* Task requirements: Reproduce, please, the line that holds "The height and" and all later lines through the end of the entries below, exactly; omit pictures.

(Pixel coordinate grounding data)
------------

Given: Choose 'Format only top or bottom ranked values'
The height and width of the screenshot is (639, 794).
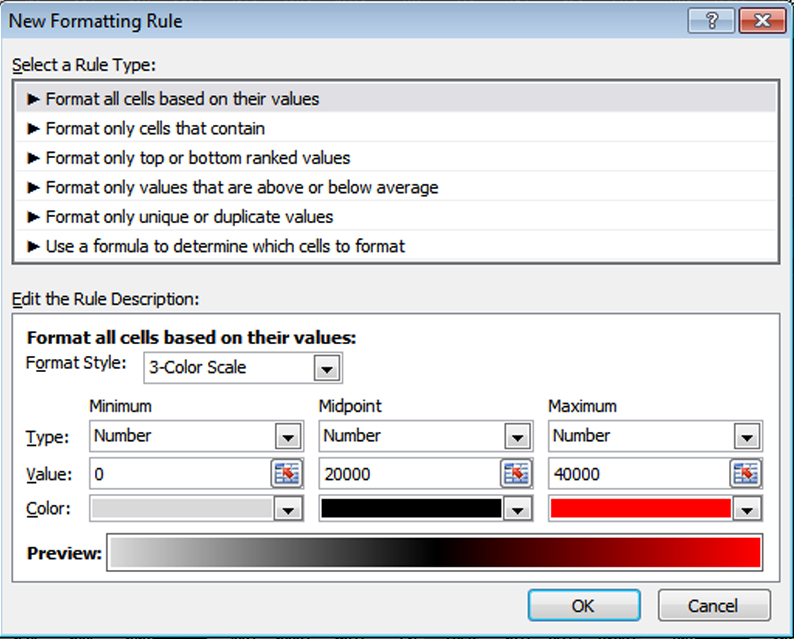Looking at the screenshot, I should point(198,158).
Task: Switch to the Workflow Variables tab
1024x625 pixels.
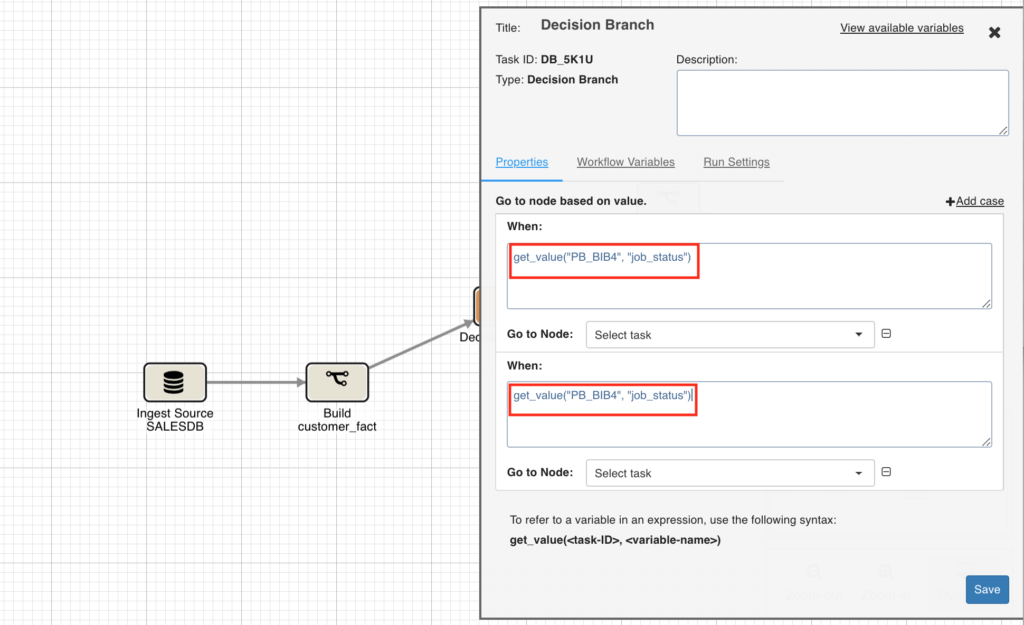Action: (x=625, y=162)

------------

* Your solution:
The height and width of the screenshot is (639, 794).
Looking at the screenshot, I should point(198,158).
Task: Switch to the Workflow Variables tab
1024x625 pixels.
Action: (x=625, y=162)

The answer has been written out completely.